Reasons for the Proposed Increase
Over the past several years, we have used shares of our common stock to, among other things, engage in financings, compensate employees and for other general corporate purposes. The additional authorized shares of common stock permitted by the proposed amendment to our certificate of incorporation would allow us to continue to use common stock for purposes such as financings, providing equity incentives to our employees, officers or directors, business development activities and other general corporate purposes as our Board may approve. Our Board believes that having a sufficient number of authorized shares of our common stock provides flexibility to raise cash to carry out our overall strategy and allows us to engage in strategic activities without using our cash. We do not currently have any specific plans, proposals or arrangements, written or oral, to issue any of the proposed additional authorized shares of common stock for general corporate or any other purposes. Unless required by applicable law or stock exchange rules, no further vote of the holders of common stock will be required.
Potential Effects of the Proposed Increase
The additional shares of common stock for which authorization is sought would be identical in powers, privileges and rights to the shares of common stock that are now authorized. Holders of common stock do not have preemptive rights to subscribe to additional securities that we may issue.

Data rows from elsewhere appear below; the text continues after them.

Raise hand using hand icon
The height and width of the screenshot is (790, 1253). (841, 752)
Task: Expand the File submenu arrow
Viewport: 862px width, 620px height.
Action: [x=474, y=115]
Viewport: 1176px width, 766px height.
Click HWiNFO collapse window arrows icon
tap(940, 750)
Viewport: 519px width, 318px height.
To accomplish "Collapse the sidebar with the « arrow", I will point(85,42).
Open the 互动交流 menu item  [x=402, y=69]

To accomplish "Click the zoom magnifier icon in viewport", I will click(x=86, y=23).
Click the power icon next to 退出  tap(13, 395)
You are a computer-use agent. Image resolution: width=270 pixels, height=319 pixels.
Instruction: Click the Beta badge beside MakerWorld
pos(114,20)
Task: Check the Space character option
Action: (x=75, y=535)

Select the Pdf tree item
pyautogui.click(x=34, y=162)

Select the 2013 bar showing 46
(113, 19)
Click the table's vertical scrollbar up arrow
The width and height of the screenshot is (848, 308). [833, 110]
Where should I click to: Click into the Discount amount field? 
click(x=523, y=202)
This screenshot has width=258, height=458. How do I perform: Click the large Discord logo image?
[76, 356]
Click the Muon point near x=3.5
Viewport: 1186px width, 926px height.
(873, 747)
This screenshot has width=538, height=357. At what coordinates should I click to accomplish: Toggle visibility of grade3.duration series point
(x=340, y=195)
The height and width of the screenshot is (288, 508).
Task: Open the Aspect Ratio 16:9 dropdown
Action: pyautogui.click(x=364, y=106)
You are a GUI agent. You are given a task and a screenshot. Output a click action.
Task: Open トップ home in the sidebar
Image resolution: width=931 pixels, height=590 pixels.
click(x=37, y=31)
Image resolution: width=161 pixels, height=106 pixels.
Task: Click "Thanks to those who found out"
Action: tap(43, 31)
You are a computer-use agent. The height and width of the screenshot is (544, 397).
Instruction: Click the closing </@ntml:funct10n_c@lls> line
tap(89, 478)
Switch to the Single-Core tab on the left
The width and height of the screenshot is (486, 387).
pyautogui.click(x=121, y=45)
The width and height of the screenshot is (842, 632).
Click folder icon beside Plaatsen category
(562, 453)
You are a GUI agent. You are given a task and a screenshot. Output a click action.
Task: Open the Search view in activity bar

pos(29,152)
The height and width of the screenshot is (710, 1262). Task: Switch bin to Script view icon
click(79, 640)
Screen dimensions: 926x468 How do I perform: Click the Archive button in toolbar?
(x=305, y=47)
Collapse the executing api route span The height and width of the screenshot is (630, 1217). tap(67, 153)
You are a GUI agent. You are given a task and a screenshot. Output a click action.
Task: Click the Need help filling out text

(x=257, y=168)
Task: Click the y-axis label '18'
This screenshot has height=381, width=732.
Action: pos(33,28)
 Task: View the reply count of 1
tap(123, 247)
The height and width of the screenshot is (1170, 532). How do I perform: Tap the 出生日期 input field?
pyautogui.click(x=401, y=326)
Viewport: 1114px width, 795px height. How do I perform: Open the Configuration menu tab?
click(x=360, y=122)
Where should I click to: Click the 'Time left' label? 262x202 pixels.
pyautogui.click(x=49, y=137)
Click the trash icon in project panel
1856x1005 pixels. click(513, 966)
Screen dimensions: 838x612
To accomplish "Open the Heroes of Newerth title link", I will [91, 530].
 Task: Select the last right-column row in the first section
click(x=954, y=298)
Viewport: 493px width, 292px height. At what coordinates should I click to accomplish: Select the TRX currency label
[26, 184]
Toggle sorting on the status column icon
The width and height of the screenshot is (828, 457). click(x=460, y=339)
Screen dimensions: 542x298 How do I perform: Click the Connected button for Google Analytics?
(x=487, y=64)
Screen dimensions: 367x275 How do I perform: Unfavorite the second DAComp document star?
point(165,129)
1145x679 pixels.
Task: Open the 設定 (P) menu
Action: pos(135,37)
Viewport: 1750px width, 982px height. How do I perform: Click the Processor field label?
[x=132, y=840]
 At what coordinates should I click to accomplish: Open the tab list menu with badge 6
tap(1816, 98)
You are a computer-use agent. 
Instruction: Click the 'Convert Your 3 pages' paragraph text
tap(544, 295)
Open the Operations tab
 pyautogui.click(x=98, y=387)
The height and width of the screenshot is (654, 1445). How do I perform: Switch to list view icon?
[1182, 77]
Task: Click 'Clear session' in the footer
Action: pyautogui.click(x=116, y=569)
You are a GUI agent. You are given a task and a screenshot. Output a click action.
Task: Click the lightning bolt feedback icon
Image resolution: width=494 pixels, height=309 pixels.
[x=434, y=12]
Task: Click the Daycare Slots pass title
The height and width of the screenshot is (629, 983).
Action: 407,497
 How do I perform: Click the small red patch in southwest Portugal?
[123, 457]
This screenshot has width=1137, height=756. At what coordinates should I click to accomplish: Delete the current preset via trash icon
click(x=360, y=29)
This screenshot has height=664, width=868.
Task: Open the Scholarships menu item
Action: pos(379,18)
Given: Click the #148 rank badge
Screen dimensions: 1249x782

The issuance of additional shares of common stock would not affect the rights of stockholders of currently outstanding common stock, except for effects incidental to increasing the number of shares of common stock outstanding, such as, among other things, having a dilutive effect on earnings per share and on stockholders’ equity and voting rights. Furthermore, future sales of substantial amounts of our common stock, or the perception that these sales might occur, could adversely affect the prevailing market price of our common stock or limit our ability to raise additional capital. Stockholders should recognize that, as a result of this proposal, they will own a smaller percentage of our shares relative to the total number of authorized shares than they presently own.
Our Board has not proposed this increase in the number of authorized shares with the intention of discouraging tender offers or takeover attempts. However, the availability of additional authorized shares for issuance may have the effect of discouraging a merger, tender offer, proxy contest or other attempt to obtain control.
Effectiveness of Amendment
If the proposed amendment is adopted, it will become effective upon the filing of a certificate of amendment to our certificate of incorporation with the Secretary of State of the State of Delaware.
Recommendation of our Board
OUR BOARD UNANIMOUSLY RECOMMENDS THAT STOCKHOLDERS VOTE FOR THE APPROVAL OF AN AMENDMENT TO OUR CERTIFICATE OF INCORPORATION TO INCREASE THE NUMBER OF AUTHORIZED SHARES OF COMMON STOCK.